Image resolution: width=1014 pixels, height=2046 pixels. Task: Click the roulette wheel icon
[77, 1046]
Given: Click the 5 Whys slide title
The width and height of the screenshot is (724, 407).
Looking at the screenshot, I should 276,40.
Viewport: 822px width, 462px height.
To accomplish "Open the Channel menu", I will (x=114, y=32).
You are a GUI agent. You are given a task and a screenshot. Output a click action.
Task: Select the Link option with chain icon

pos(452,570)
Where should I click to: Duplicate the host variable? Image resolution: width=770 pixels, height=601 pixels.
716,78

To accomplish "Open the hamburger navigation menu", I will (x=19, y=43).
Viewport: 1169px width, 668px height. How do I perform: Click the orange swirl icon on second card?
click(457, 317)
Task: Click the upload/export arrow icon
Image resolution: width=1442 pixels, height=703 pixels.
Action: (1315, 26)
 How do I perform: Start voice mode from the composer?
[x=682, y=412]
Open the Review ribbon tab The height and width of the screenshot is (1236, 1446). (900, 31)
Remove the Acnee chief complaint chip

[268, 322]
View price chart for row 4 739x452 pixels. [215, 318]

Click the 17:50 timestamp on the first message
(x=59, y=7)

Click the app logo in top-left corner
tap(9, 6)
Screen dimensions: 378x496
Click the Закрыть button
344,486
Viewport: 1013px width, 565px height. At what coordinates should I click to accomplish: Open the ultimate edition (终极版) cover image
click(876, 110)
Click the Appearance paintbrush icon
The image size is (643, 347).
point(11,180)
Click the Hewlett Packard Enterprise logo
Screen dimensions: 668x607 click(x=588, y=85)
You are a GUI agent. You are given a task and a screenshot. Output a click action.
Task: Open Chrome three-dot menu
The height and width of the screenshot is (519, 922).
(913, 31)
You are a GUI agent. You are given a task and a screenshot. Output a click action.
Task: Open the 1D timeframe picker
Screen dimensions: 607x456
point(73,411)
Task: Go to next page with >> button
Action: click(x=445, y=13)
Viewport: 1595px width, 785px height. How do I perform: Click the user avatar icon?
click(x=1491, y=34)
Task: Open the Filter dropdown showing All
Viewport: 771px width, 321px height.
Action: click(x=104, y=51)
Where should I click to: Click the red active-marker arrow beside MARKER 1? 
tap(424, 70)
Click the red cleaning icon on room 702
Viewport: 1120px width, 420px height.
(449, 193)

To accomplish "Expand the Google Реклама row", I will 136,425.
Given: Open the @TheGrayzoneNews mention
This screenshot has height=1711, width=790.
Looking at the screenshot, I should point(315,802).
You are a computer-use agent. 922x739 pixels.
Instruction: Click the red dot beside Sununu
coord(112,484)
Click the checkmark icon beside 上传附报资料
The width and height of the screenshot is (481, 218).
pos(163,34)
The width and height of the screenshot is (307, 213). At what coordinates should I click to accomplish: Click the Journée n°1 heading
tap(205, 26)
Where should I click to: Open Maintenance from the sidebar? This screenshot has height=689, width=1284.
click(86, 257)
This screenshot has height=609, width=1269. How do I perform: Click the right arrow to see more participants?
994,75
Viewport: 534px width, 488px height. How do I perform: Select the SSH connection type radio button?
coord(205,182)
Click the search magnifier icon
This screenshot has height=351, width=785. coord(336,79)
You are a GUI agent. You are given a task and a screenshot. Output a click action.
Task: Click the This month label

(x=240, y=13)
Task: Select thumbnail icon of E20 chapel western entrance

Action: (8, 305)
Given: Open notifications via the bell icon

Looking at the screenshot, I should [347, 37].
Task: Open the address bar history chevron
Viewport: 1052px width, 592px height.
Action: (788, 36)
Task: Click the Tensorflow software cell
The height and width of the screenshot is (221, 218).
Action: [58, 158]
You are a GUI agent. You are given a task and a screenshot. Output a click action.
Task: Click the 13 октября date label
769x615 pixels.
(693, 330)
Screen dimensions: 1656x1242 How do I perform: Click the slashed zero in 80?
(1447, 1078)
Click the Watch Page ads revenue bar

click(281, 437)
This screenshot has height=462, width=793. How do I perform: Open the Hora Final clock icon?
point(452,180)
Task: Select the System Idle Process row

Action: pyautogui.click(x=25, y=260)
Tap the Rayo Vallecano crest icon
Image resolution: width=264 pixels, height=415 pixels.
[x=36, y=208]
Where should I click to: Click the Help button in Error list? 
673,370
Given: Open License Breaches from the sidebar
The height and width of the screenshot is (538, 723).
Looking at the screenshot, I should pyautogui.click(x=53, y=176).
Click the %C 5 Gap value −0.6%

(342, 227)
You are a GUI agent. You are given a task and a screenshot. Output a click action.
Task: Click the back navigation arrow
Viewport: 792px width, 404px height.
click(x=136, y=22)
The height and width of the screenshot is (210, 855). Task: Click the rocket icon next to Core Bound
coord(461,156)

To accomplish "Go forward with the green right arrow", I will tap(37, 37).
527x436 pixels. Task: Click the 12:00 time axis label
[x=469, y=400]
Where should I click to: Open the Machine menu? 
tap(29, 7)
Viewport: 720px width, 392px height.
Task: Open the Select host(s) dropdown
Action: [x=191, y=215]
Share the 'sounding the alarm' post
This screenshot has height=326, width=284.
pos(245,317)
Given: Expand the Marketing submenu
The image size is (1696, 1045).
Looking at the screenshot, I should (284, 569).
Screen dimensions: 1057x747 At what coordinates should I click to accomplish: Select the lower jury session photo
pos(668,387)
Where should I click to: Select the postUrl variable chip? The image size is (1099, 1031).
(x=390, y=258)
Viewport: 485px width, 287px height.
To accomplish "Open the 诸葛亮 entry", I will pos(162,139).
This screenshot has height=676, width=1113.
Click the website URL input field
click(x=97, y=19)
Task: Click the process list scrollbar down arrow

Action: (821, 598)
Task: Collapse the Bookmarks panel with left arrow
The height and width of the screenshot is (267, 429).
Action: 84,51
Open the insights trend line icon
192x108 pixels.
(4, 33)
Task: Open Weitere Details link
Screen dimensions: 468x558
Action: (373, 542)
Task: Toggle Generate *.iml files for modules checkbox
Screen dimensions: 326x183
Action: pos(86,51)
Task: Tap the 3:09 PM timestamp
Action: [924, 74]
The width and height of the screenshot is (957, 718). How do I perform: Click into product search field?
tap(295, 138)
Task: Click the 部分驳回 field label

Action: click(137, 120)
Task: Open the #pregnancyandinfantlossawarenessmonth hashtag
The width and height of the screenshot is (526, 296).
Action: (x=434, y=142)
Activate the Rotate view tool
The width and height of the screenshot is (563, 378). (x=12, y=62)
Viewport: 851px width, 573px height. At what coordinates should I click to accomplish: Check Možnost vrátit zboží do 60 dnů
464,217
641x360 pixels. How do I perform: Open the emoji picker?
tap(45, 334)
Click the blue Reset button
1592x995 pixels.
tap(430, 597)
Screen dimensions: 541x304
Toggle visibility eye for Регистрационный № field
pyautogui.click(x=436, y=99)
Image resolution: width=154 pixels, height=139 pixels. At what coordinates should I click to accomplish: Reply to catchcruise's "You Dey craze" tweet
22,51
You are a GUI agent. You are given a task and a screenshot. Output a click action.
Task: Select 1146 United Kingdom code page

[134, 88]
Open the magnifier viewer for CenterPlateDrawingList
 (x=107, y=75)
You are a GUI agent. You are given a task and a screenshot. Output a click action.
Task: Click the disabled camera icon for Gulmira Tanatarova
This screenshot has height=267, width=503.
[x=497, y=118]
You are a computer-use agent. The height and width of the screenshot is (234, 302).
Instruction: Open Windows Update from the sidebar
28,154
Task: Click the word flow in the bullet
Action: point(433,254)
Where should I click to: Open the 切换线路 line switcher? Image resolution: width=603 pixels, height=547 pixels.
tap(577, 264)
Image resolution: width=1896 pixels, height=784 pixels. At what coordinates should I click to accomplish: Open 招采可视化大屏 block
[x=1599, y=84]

* * *

WHAT YOU ARE ASKED TO DO =
Write out all of the data above again, word for word, without changing anything.

SOLUTION FOR THIS TASK =
Image resolution: width=1014 pixels, height=2046 pixels. Task: Click the roulette wheel icon
[77, 1046]
Given: Click the 5 Whys slide title
The width and height of the screenshot is (724, 407).
Looking at the screenshot, I should 276,40.
Viewport: 822px width, 462px height.
To accomplish "Open the Channel menu", I will (x=114, y=32).
You are a GUI agent. You are given a task and a screenshot. Output a click action.
Task: Select the Link option with chain icon

pos(452,570)
Where should I click to: Duplicate the host variable? Image resolution: width=770 pixels, height=601 pixels.
716,78

To accomplish "Open the hamburger navigation menu", I will (x=19, y=43).
Viewport: 1169px width, 668px height. How do I perform: Click the orange swirl icon on second card?
click(457, 317)
Task: Click the upload/export arrow icon
Image resolution: width=1442 pixels, height=703 pixels.
Action: (1315, 26)
 How do I perform: Start voice mode from the composer?
[x=682, y=412]
Open the Review ribbon tab The height and width of the screenshot is (1236, 1446). (900, 31)
Remove the Acnee chief complaint chip

[268, 322]
View price chart for row 4 739x452 pixels. [215, 318]

Click the 17:50 timestamp on the first message
(x=59, y=7)

Click the app logo in top-left corner
tap(9, 6)
Screen dimensions: 378x496
Click the Закрыть button
344,486
Viewport: 1013px width, 565px height. At what coordinates should I click to accomplish: Open the ultimate edition (终极版) cover image
click(876, 110)
Click the Appearance paintbrush icon
The image size is (643, 347).
point(11,180)
Click the Hewlett Packard Enterprise logo
Screen dimensions: 668x607 click(x=588, y=85)
You are a GUI agent. You are given a task and a screenshot. Output a click action.
Task: Open Chrome three-dot menu
The height and width of the screenshot is (519, 922).
(913, 31)
You are a GUI agent. You are given a task and a screenshot. Output a click action.
Task: Open the 1D timeframe picker
Screen dimensions: 607x456
point(73,411)
Task: Go to next page with >> button
Action: click(x=445, y=13)
Viewport: 1595px width, 785px height. How do I perform: Click the user avatar icon?
click(x=1491, y=34)
Task: Open the Filter dropdown showing All
Viewport: 771px width, 321px height.
Action: click(x=104, y=51)
Where should I click to: Click the red active-marker arrow beside MARKER 1? 
tap(424, 70)
Click the red cleaning icon on room 702
Viewport: 1120px width, 420px height.
(449, 193)

To accomplish "Expand the Google Реклама row", I will 136,425.
Given: Open the @TheGrayzoneNews mention
This screenshot has height=1711, width=790.
Looking at the screenshot, I should point(315,802).
You are a computer-use agent. 922x739 pixels.
Instruction: Click the red dot beside Sununu
coord(112,484)
Click the checkmark icon beside 上传附报资料
The width and height of the screenshot is (481, 218).
pos(163,34)
The width and height of the screenshot is (307, 213). At what coordinates should I click to accomplish: Click the Journée n°1 heading
tap(205, 26)
Where should I click to: Open Maintenance from the sidebar? This screenshot has height=689, width=1284.
click(86, 257)
This screenshot has height=609, width=1269. How do I perform: Click the right arrow to see more participants?
994,75
Viewport: 534px width, 488px height. How do I perform: Select the SSH connection type radio button?
coord(205,182)
Click the search magnifier icon
This screenshot has height=351, width=785. coord(336,79)
You are a GUI agent. You are given a task and a screenshot. Output a click action.
Task: Click the This month label

(x=240, y=13)
Task: Select thumbnail icon of E20 chapel western entrance

Action: (8, 305)
Given: Open notifications via the bell icon

Looking at the screenshot, I should [347, 37].
Task: Open the address bar history chevron
Viewport: 1052px width, 592px height.
Action: (788, 36)
Task: Click the Tensorflow software cell
The height and width of the screenshot is (221, 218).
Action: [58, 158]
You are a GUI agent. You are given a task and a screenshot. Output a click action.
Task: Click the 13 октября date label
769x615 pixels.
(693, 330)
Screen dimensions: 1656x1242 How do I perform: Click the slashed zero in 80?
(1447, 1078)
Click the Watch Page ads revenue bar

click(281, 437)
This screenshot has height=462, width=793. How do I perform: Open the Hora Final clock icon?
point(452,180)
Task: Select the System Idle Process row

Action: pyautogui.click(x=25, y=260)
Tap the Rayo Vallecano crest icon
Image resolution: width=264 pixels, height=415 pixels.
[x=36, y=208]
Where should I click to: Click the Help button in Error list? 
673,370
Given: Open License Breaches from the sidebar
The height and width of the screenshot is (538, 723).
Looking at the screenshot, I should pyautogui.click(x=53, y=176).
Click the %C 5 Gap value −0.6%

(342, 227)
You are a GUI agent. You are given a task and a screenshot. Output a click action.
Task: Click the back navigation arrow
Viewport: 792px width, 404px height.
click(x=136, y=22)
The height and width of the screenshot is (210, 855). Task: Click the rocket icon next to Core Bound
coord(461,156)

To accomplish "Go forward with the green right arrow", I will tap(37, 37).
527x436 pixels. Task: Click the 12:00 time axis label
[x=469, y=400]
Where should I click to: Open the Machine menu? 
tap(29, 7)
Viewport: 720px width, 392px height.
Task: Open the Select host(s) dropdown
Action: [x=191, y=215]
Share the 'sounding the alarm' post
This screenshot has height=326, width=284.
pos(245,317)
Given: Expand the Marketing submenu
The image size is (1696, 1045).
Looking at the screenshot, I should (284, 569).
Screen dimensions: 1057x747 At what coordinates should I click to accomplish: Select the lower jury session photo
pos(668,387)
Where should I click to: Select the postUrl variable chip? The image size is (1099, 1031).
(x=390, y=258)
Viewport: 485px width, 287px height.
To accomplish "Open the 诸葛亮 entry", I will pos(162,139).
This screenshot has height=676, width=1113.
Click the website URL input field
click(x=97, y=19)
Task: Click the process list scrollbar down arrow

Action: (821, 598)
Task: Collapse the Bookmarks panel with left arrow
The height and width of the screenshot is (267, 429).
Action: 84,51
Open the insights trend line icon
192x108 pixels.
(4, 33)
Task: Open Weitere Details link
Screen dimensions: 468x558
Action: (373, 542)
Task: Toggle Generate *.iml files for modules checkbox
Screen dimensions: 326x183
Action: pos(86,51)
Task: Tap the 3:09 PM timestamp
Action: [924, 74]
The width and height of the screenshot is (957, 718). How do I perform: Click into product search field?
tap(295, 138)
Task: Click the 部分驳回 field label

Action: click(137, 120)
Task: Open the #pregnancyandinfantlossawarenessmonth hashtag
The width and height of the screenshot is (526, 296).
Action: (x=434, y=142)
Activate the Rotate view tool
The width and height of the screenshot is (563, 378). (x=12, y=62)
Viewport: 851px width, 573px height. At what coordinates should I click to accomplish: Check Možnost vrátit zboží do 60 dnů
464,217
641x360 pixels. How do I perform: Open the emoji picker?
tap(45, 334)
Click the blue Reset button
1592x995 pixels.
tap(430, 597)
Screen dimensions: 541x304
Toggle visibility eye for Регистрационный № field
pyautogui.click(x=436, y=99)
Image resolution: width=154 pixels, height=139 pixels. At what coordinates should I click to accomplish: Reply to catchcruise's "You Dey craze" tweet
22,51
You are a GUI agent. You are given a task and a screenshot. Output a click action.
Task: Select 1146 United Kingdom code page

[134, 88]
Open the magnifier viewer for CenterPlateDrawingList
 (x=107, y=75)
You are a GUI agent. You are given a task and a screenshot. Output a click action.
Task: Click the disabled camera icon for Gulmira Tanatarova
This screenshot has height=267, width=503.
[x=497, y=118]
You are a computer-use agent. The height and width of the screenshot is (234, 302).
Instruction: Open Windows Update from the sidebar
28,154
Task: Click the word flow in the bullet
Action: point(433,254)
Where should I click to: Open the 切换线路 line switcher? Image resolution: width=603 pixels, height=547 pixels.
tap(577, 264)
Image resolution: width=1896 pixels, height=784 pixels. At what coordinates should I click to accomplish: Open 招采可视化大屏 block
[x=1599, y=84]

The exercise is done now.